Today, online sales represent only a tiny fraction of the $100 billion prescription drug market, according to the National Association of Chain Drug Stores. But a flood of business is expected to move online. For Walgreen, an Internet strategy became mandatory when Rite Aid took a 25 percent stake in Drugstore.com and CVS acquired Soma.com.

"We realized that to have a world-class e-commerce site and to move quickly, we needed to go to a company that has the experience and can also train our IT people," said George Reidl, Walgreen's director of new business development, who is in charge of the company's Internet strategy.

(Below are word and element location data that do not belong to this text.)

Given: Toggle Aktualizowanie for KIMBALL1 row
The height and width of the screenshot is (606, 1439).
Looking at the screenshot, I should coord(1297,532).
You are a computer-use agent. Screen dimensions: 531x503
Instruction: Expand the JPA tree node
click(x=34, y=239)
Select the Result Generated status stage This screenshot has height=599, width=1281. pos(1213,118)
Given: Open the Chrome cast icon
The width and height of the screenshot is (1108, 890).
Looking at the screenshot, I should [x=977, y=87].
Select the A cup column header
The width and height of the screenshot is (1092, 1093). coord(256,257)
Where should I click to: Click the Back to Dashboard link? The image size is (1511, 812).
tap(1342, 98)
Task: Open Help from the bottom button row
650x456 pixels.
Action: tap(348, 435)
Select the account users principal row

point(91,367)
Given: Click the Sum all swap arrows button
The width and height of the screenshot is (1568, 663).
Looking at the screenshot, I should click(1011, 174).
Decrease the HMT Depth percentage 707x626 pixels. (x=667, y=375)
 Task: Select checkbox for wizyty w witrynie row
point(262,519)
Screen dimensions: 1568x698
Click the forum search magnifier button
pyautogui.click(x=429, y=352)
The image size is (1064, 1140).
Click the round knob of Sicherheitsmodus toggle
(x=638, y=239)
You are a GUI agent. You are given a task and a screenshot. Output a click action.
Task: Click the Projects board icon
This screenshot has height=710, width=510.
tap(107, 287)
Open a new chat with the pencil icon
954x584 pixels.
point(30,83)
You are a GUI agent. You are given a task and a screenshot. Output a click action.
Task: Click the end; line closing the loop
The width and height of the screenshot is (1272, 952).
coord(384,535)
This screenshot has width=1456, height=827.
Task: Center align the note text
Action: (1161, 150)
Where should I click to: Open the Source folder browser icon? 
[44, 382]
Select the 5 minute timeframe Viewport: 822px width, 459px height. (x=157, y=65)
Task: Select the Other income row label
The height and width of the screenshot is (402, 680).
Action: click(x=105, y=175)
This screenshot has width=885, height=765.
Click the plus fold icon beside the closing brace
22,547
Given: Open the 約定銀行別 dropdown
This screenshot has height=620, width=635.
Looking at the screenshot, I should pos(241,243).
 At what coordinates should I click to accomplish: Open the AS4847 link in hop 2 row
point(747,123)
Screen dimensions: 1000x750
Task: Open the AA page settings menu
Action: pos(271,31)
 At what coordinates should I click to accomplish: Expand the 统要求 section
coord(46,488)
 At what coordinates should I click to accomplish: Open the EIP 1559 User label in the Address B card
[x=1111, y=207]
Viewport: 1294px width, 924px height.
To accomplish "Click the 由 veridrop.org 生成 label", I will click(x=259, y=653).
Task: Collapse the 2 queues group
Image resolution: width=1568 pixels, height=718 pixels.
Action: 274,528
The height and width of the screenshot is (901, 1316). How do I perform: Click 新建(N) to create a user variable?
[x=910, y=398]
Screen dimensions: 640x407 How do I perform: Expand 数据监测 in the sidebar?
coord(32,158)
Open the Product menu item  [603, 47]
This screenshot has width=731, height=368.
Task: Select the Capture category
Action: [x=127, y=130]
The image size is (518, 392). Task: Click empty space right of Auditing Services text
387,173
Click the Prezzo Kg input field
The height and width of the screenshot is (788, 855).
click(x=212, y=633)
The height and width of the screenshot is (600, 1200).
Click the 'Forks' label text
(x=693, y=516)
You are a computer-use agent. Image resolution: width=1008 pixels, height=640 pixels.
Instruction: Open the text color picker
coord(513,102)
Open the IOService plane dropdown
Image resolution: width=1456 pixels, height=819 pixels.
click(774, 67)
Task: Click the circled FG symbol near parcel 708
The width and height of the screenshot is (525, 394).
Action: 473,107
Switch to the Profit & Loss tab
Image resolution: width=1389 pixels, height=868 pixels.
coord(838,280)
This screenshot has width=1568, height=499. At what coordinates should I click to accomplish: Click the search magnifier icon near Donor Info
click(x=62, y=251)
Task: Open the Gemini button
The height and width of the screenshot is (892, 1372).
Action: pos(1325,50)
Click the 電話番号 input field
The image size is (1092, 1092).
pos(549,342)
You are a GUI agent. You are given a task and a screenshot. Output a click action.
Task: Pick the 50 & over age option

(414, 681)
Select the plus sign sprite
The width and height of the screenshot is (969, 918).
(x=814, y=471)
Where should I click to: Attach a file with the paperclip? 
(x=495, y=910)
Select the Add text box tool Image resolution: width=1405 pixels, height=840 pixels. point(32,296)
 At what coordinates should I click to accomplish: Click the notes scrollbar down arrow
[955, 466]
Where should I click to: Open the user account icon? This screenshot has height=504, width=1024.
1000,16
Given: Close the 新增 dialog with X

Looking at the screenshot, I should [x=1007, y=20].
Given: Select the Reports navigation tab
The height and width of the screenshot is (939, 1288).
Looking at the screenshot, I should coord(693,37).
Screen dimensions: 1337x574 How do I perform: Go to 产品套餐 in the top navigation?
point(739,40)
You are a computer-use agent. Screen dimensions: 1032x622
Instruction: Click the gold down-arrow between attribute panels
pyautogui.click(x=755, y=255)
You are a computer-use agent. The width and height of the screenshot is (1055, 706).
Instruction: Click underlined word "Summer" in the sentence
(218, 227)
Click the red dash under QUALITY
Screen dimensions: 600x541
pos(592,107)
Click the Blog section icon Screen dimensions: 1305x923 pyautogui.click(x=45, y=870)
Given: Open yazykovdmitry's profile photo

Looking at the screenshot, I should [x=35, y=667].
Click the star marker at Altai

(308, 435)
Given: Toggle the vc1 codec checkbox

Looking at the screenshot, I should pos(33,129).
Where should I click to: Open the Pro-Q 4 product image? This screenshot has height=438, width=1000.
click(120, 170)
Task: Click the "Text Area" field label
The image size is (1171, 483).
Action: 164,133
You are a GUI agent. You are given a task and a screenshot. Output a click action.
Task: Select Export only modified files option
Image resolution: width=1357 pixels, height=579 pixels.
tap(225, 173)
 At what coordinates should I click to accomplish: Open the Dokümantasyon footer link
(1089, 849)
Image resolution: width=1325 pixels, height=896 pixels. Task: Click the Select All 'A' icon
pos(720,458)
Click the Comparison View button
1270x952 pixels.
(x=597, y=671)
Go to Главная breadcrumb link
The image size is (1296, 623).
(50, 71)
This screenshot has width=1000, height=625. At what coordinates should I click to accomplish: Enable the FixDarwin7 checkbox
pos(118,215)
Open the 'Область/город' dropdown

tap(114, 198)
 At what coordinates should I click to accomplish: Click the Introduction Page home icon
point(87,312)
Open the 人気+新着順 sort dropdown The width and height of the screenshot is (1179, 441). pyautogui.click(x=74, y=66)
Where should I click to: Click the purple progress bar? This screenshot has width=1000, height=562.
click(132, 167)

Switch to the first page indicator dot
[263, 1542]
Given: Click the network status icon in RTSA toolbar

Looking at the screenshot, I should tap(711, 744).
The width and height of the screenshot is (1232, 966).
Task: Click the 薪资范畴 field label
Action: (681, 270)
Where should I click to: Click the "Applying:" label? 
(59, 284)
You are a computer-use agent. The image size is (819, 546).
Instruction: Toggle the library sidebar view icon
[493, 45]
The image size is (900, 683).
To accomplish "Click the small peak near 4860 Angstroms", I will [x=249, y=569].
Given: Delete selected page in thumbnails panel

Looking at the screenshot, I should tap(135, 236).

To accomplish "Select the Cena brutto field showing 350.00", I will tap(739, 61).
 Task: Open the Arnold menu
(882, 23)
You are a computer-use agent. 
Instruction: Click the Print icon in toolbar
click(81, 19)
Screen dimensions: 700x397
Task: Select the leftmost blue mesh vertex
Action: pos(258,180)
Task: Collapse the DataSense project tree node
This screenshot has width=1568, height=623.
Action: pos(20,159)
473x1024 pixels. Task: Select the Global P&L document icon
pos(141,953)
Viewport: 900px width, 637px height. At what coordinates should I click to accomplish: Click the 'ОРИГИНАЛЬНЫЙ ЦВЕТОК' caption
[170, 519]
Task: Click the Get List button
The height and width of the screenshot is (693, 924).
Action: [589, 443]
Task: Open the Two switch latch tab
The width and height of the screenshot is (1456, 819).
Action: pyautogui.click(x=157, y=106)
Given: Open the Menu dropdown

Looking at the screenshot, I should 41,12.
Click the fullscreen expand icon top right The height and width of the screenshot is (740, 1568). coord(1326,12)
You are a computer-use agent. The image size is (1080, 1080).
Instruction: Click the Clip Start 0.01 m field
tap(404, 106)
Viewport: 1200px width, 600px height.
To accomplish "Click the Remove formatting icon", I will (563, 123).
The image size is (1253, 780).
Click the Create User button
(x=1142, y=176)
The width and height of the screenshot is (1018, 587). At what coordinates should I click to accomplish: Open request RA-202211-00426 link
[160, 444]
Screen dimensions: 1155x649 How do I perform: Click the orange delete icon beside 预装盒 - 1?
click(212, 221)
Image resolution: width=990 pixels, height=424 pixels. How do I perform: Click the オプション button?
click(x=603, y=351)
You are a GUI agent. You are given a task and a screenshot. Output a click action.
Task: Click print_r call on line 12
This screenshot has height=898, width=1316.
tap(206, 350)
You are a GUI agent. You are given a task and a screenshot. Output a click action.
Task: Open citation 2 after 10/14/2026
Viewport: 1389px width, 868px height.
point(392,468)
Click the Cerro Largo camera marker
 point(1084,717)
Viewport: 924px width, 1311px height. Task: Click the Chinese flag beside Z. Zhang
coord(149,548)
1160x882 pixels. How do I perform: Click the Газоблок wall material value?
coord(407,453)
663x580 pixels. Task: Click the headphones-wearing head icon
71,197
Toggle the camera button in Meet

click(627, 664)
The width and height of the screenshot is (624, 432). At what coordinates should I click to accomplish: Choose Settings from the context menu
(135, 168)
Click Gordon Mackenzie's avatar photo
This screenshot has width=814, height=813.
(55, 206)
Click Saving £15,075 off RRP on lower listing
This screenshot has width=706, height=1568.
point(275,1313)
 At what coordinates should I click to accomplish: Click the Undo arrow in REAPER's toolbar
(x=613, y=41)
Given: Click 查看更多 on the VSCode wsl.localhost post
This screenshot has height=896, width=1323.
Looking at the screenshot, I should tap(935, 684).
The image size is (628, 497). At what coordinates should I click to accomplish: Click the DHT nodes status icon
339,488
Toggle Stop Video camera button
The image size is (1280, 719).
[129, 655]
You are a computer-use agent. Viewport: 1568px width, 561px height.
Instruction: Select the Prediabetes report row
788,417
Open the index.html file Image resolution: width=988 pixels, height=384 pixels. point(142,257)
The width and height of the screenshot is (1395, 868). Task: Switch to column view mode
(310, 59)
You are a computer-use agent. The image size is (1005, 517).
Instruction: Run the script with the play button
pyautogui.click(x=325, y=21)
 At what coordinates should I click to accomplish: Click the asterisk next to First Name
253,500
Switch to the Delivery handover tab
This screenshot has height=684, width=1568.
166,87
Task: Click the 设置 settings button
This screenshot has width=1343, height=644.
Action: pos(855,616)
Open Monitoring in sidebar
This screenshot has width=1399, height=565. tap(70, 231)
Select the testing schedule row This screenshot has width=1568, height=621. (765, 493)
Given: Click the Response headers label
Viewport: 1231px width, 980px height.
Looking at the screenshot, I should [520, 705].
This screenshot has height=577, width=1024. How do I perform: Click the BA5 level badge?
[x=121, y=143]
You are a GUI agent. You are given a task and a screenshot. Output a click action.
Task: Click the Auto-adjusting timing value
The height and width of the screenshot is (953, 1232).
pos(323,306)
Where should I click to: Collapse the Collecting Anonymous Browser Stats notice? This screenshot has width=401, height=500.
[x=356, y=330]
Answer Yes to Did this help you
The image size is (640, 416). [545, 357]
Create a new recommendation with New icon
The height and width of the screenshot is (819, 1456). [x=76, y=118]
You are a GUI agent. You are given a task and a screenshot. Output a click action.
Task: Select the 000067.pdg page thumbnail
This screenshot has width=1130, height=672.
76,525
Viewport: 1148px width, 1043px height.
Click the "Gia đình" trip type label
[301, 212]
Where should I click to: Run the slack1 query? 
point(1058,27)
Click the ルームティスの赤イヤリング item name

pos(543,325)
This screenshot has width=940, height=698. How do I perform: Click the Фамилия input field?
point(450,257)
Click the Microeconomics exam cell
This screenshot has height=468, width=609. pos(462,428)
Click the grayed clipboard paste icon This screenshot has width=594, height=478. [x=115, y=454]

Walgreen turned to USWeb/CKS early this year to build a Web front end that would take advantage of the company's back-end pharmacy, inventory and financial applications that link the company to thousands of insurance companies.

Part of the solution is homegrown, Java-based middleware that coordinates transactional messaging between the commerce engine and the legacy Intercom Plus system.

"Our biggest challenge was creating the middleware that will literally replicate everything in the brick-and-mortar store onto the Web," said Antonin Robert, a managing partner at USWeb/CKS.

Walgreen's IT team will take back control of the Web operations in December. Walgreen has 500 people on the IT payroll, with an annual budget of $200 million.

Customers will use passwords to view their drug history, and an e-mail system will notify them when prescriptions are ready. An automated system will further alert patients about drug interactions and suggest alternate products. The e-commerce system will let customers pay with credit cards and set pricing based on customers' prescription plans.

Dual firewalls will secure the Web servers while Walgreen considers the use of digital signatures to better secure individual transactions, Reidl said.

Robert said the Walgreen site uses commerce, catalog, content management and e-mail servers supplied by a single vendor, which he would not name. Down the road, some of the server software will be based on the CORBA standard, to simplify content creation and reuse.

Java middleware links all the back-end systems, which include Intercom Plus, homegrown financial systems on an IBM 390, inventory management on AS/400 systems in the stores, and a new point-of-sale system. ISP services come from Qwest Communications. Intercom Plus, the guts of Walgreen's electronic profiling system, was built from scratch in 1995 at a cost of $150 million, part of a massive TCP/IP network for 97,000 employees. Walgreen is linking the stores over frame relay services and is installing Windows NT on desktops and at point-of-sale terminals.